Tuesday, 12 April 2011
Congo by Michael Crichton
I was seriously disappointed with this book for numerous reasons. I will go into some of them here but, ultimately, if I was to list all the reasons it would take an hour to read.
The story could, and should, have been a straightforward and entertaining killer-gorilla related romp with lots of frightened scientists and mercenaries fighting for survival against the odds. Instead what we got was poorly written, erratic, nonsense-riddled, technology-obsessed trash.
An American research team in the Congolese jungle is savagely murdered in mysterious circumstances. The Earth Resources Technology Services (a stereotypical shadowy corporation which answers to no-one with powerful government ties *yawn*) quickly sends in another team of highly trained, yet clearly expendable, white specialists; a collection of engineers, scientists and one hard-boiled mercenary. Also along for the ride are half a dozen black African porters who are, very predictably, there for cannon-fodder purposes.

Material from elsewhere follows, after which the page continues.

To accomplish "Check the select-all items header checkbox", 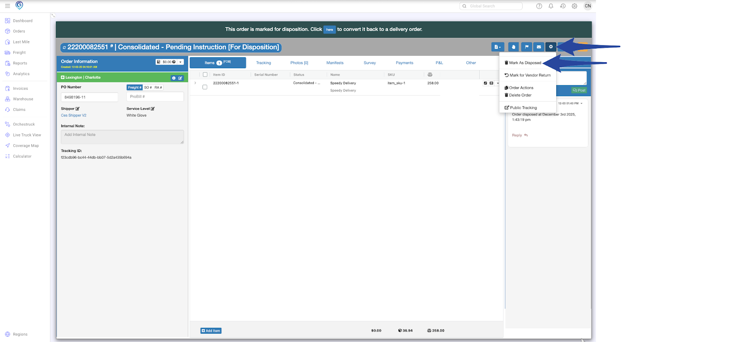I will (x=205, y=75).
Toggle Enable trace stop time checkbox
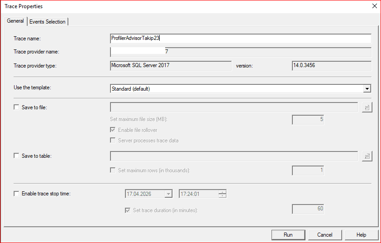381x243 pixels. (x=17, y=194)
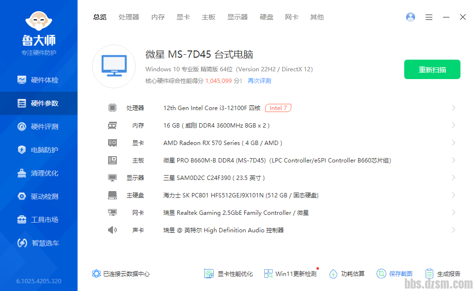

The way the book is written is messy. The story weaves left and right, constantly on the go and it wasn't long before I was forced to skip back a few pages to re-read sections due to confusion. At every conceivable opportunity Crichton drowns the reader in completely unnecessary and unbelievable techno-babble, often going off on a complete tangent about technology or the natural world for pages before returning to the actual story by which point I was totally bewildered and more than a little annoyed. At times it was more like reading a textbook than a novel, it is literally FULL of passages like this:
“The first generation of electronic computers, ENIAC and UNIAC, built in the wartime secrecy of the 1940s, employed vacuum tubes. Vacuum tubes had an average life span of twenty hours, but with thousands of glowing hot tubes in a single machine, some computers shut down even seven to twelve minutes. Vacuum tube technology imposed a limit on the size and power of planned second- generation computers. But the second generation never used vacuum tubes. In 1947, the invention of the transistor – a thumbnail sized sandwich of solid material which performed all the functions of a vacuum tube...”
The blogger on 'Books I done read' reviewed this book and said it perfectly when she wrote “it's very White Man Goes Into the Jungle, WITH TECHNOLOGY!”

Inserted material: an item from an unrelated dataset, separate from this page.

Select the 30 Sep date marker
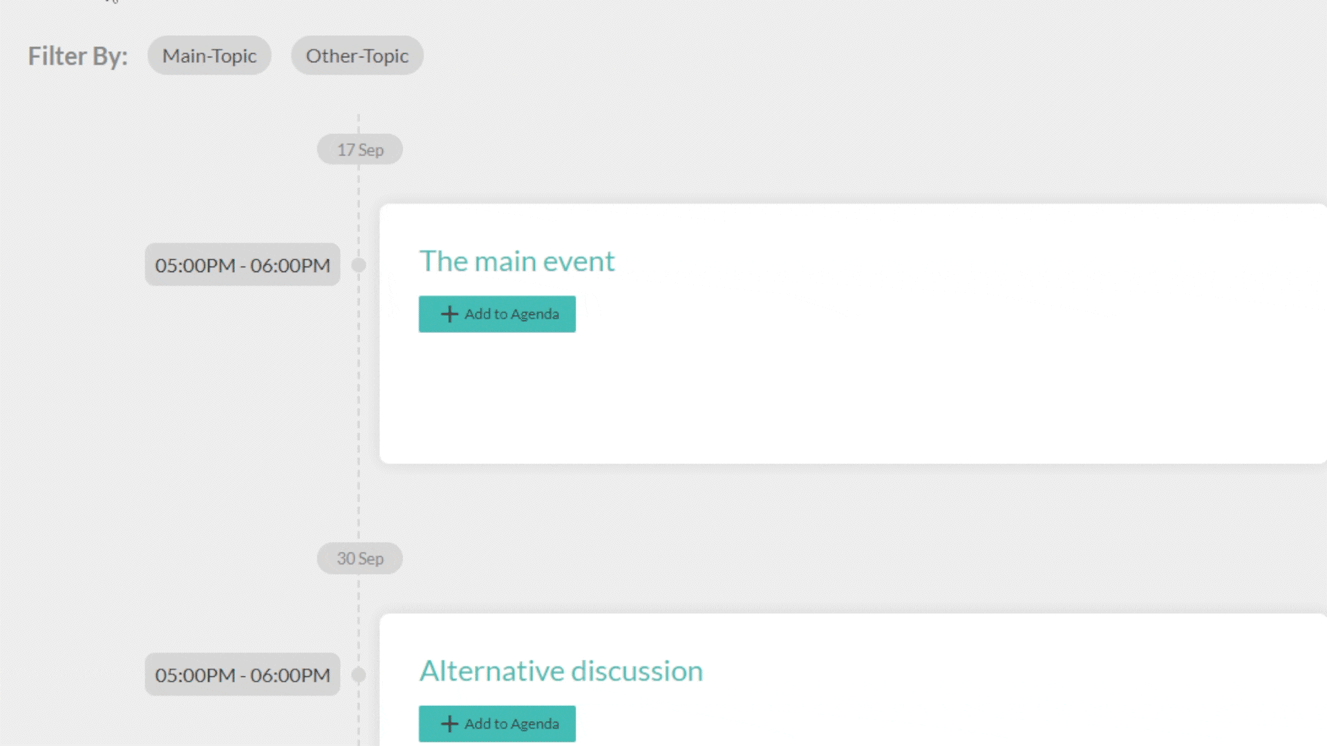 pyautogui.click(x=359, y=558)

The savage, murderous gorillas themselves appear right at the beginning of the book to kill off the first research team but don't make a significant reappearance until page 280. Even then they are not frightening in the least which is a massive anti-climax considering they are the main draw of the book. They spend a few pages butchering the unfortunate black porters before the white researchers escape completely unharmed (what a shocker)
The characters are two dimensional and poorly developed. It is difficult to imagine how Crichton could have done a worse job of it. The best thing I can say about this book is that the spelling is more or less correct most of the time.
Considering this book came from the acclaimed author of 'Jurassic Park' (which is a very good book) I was shocked that such a talent was capable of churning out such amateurish crap. A big let down.